The first pitch starts up a short crack at the extreme left (South) side of the great Bowl. At the top of the crack, exit left onto the knobby slab and look for a lone 1/4" bolt nearby. This is the only piece of fixed gear currently on the route. Continue past the bolt up a black streak to a nice stance behind on a flake.
Pitch two continues up the slab to a brushy ledge which angles up and to the right. There are two variations once you get to the ledge, either follow the ledge to its top and then hop over slabby sections, or stay left of the brushy ledge and get into the left-facing corner.
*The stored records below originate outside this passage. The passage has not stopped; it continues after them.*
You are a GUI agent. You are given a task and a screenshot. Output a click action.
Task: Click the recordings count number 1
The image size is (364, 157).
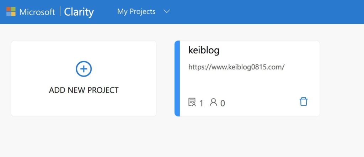coord(201,103)
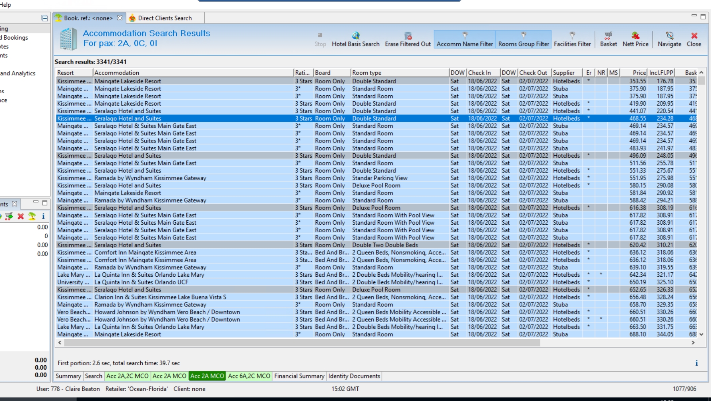Toggle the Rooms Group Filter
The height and width of the screenshot is (401, 711).
(523, 39)
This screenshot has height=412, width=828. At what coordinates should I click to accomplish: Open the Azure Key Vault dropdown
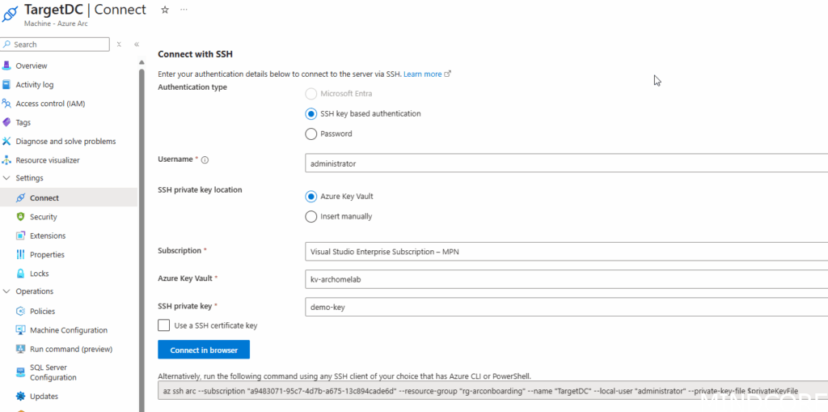pos(566,279)
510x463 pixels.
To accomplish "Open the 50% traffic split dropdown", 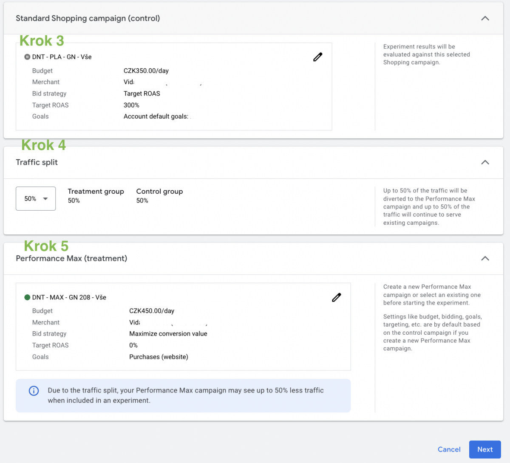I will tap(36, 198).
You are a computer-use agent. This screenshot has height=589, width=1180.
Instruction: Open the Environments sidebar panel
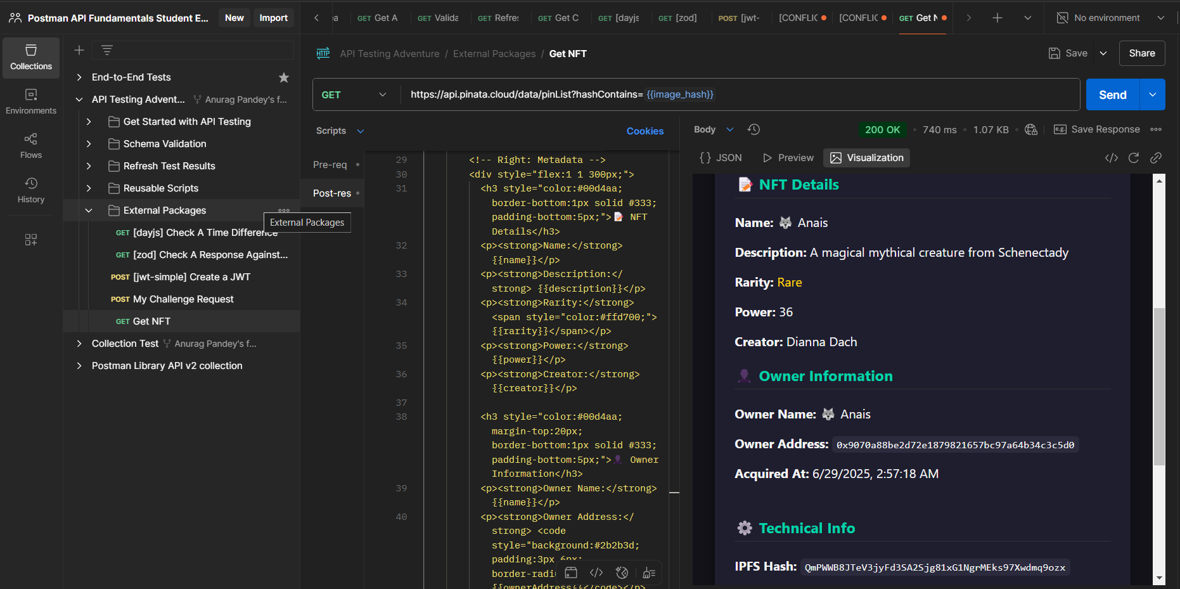tap(30, 101)
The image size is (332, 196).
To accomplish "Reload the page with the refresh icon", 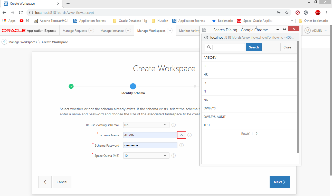I will [21, 12].
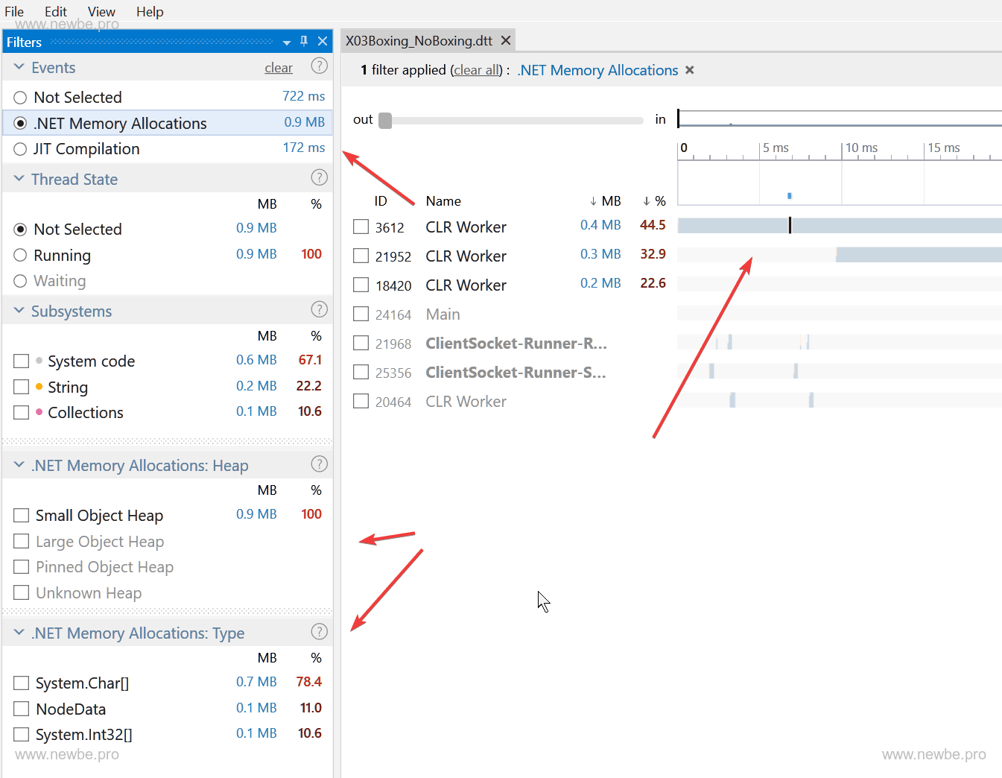Open help for Memory Allocations: Heap
The image size is (1002, 778).
click(319, 464)
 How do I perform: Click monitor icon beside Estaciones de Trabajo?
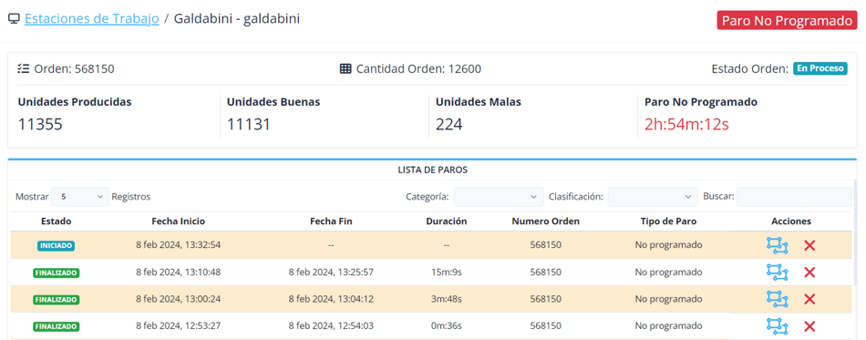click(14, 19)
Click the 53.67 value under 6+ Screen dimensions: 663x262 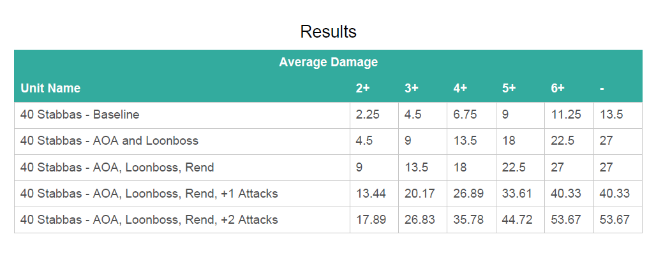click(566, 220)
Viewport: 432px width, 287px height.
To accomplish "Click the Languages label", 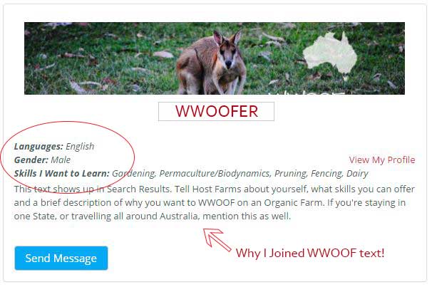I will [x=38, y=147].
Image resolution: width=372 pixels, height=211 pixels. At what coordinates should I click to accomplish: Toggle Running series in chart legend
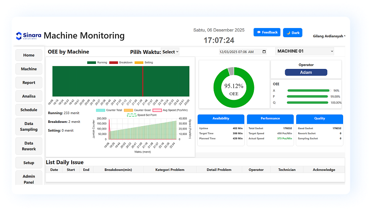pyautogui.click(x=97, y=63)
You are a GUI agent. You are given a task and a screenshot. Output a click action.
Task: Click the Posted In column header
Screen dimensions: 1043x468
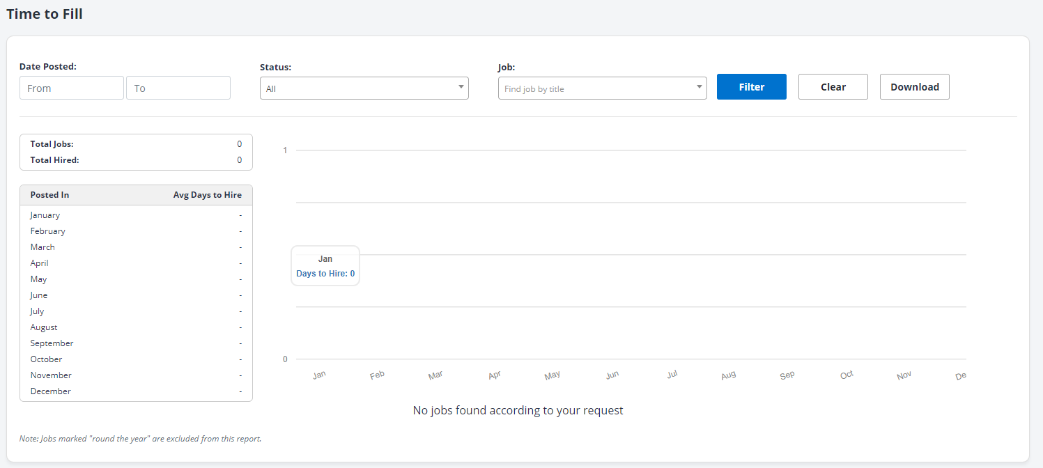[x=49, y=195]
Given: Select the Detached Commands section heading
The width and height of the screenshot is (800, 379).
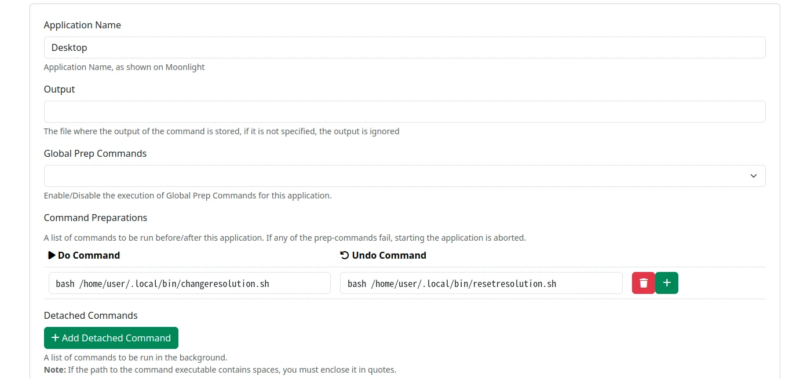Looking at the screenshot, I should pyautogui.click(x=91, y=315).
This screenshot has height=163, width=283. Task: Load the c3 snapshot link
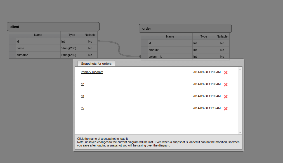click(x=82, y=96)
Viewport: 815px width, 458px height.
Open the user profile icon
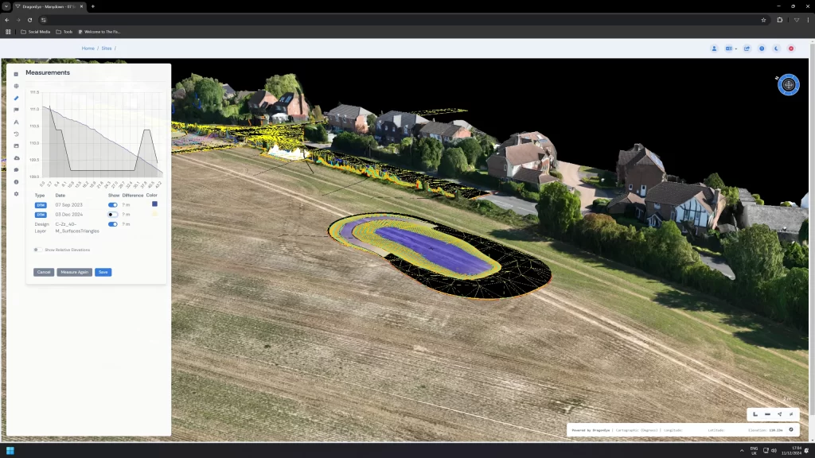click(x=715, y=49)
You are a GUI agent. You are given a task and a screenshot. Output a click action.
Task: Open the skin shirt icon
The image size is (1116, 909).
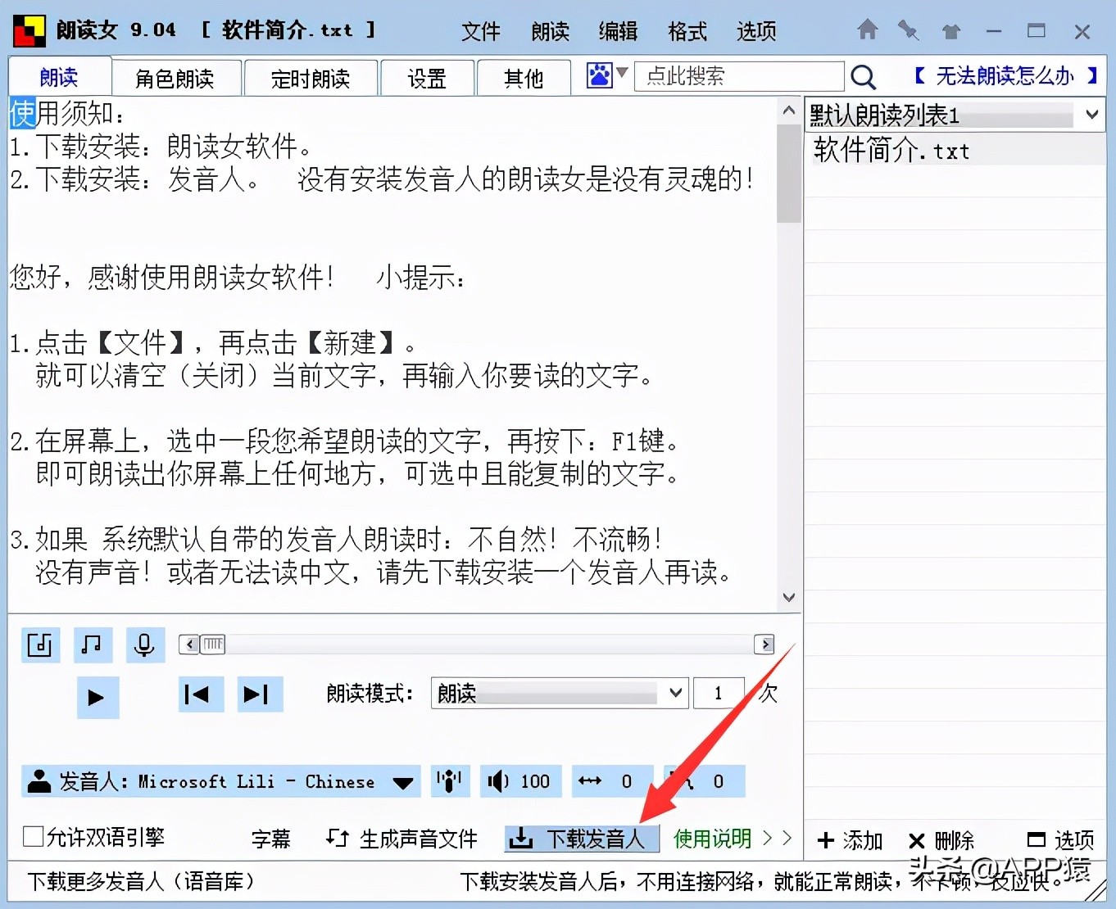(x=950, y=31)
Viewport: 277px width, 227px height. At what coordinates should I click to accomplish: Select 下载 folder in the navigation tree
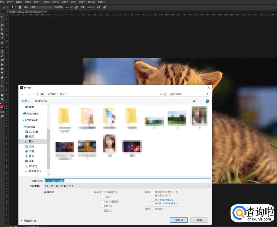click(x=31, y=151)
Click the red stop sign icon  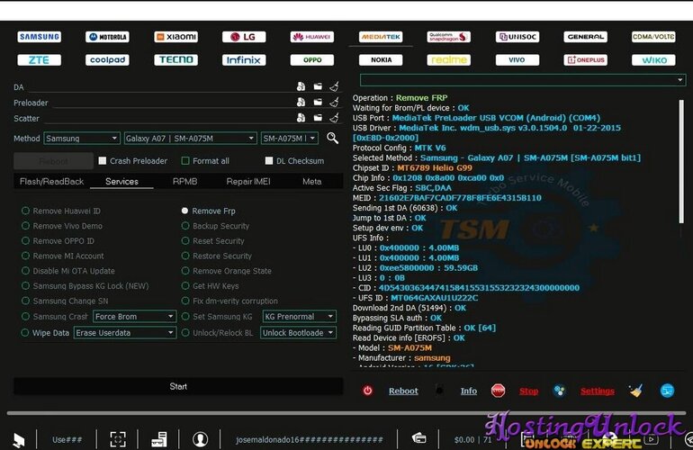point(498,391)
Exit the corner at a break and rejoin up the route.
Pitch 3-4: Walk up an extremely pocked low-angle slab and then make directly for the bottom of a right facing corner (Ingraham's Dihedral is about 60 ft to the right and can be accessed at this point). The right facing corner is the most protectable feature you'll get on this climb and goes at 5.6. An alternative to this "crux" is to step onto the knobby slabs to the left of the corner which can be climbed at an un-protectable 5.5.
Pitches 5-6: After a short slab, continue up a large right-facing corner to the top. There are several exits to the left of the corner, and a variation flake system to the right of the corner. At the top, continue up on low-fifth terrain until you feel you can safely exit to the north for the descent.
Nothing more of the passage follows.